> **WHAT YOU WILL DO**
1 - Using the passage on the Restoration as a setting for fiction, answer the following:
(a) Which courtesan rose from being an orange seller to become Charles II's favorite mistress?
(b) Stealing anything worth more than what amount put a person at risk of execution at Tyburn?
(c) What was Nick Virtue's occupation before he turned highwayman?
2 - Write the next part of the passage on the Restoration as a setting for fiction, picking up after its final sentence.

> **TEXT TO READ**
'''

The Restoration is a wonderful time to set fiction, and particularly romance. With the Civil War behind them, London was in the mood to celebrate. The theaters reopened and women were allowed onstage, providing cheap entertainment to people of any class most nights of the week. The rigid social structure and excessive manners of the nineteenth century had not set in yet, and the social mobility of the time was second to none. Courtesans regularly rose above their stations, such as Nell Gwyn, who rose from being an orange seller of humble birth to become Charles II’s favorite mistress. 

The poor could still marry with little more than a declaration and a witness. Highwaymen haunted the forests and roads around the city, and execution at Tyburn was a real threat to them and anyone caught stealing anything worth more than a shilling. For excitement, color, and danger, you’ll be hard pressed to find a time better for fiction than the seventeenth century. 

Tyburn, the first book of The Southwark Saga, follows Sally Green, a French immigrant and Covent Garden prostitute as she tries to escape her unfortunate circumstances. Hero Nick Virtue, a private domestic tutor turned highwayman, must decide if saving her is worth risking his life.

'''

> **STORED DATA**
'''

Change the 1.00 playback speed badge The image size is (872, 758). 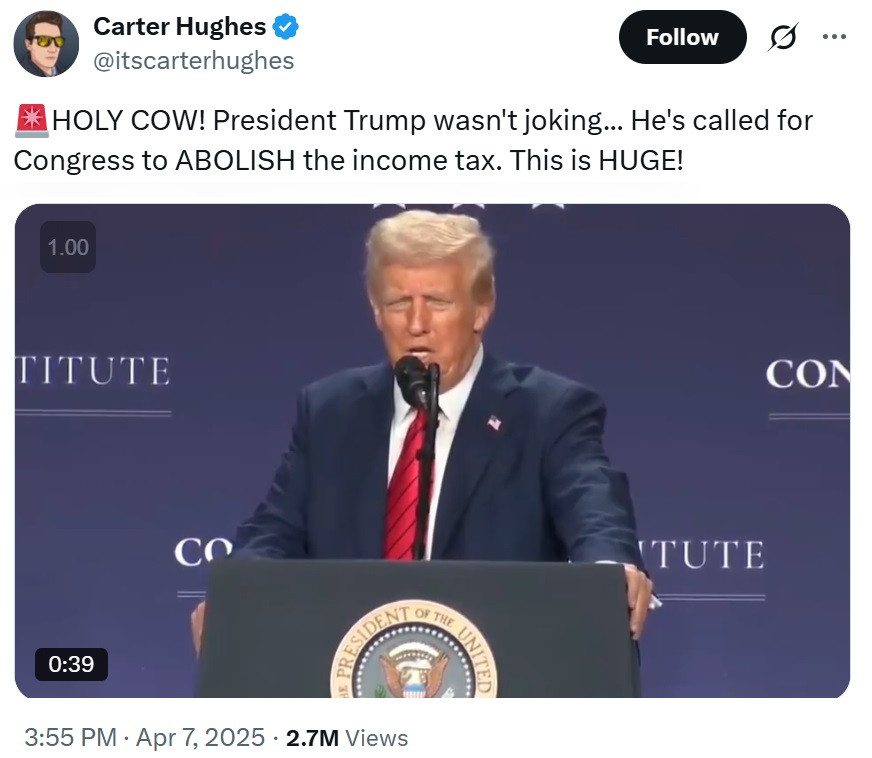[x=68, y=247]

'''

> **PER-TASK ANSWERS**
1 -
(a) Nell Gwyn
(b) A shilling
(c) A private domestic tutor

2 -
In Virtue’s Lady, Lady Jane Ramsey attempts to marry out of wealth when she falls for Nick’s brother, Mark, an ex-convict and carpenter who lives in the slum in Southwark. Five years after the fire, Mark is still struggling to adapt his business for a city that no longer wants wooden houses, and the last thing he needs is an earl taking shots at him for ruining his daughter. 

In both books, I hope to show you what the Restoration was like from the ground up. You’ll feel the dirt, smell the river, and taste the terrible, terrible coffee right along with the characters as you are introduced to a new world in historical romance. I invite you to join me in the seventeenth century, and I very much hope you’ll enjoy The Southwark Saga.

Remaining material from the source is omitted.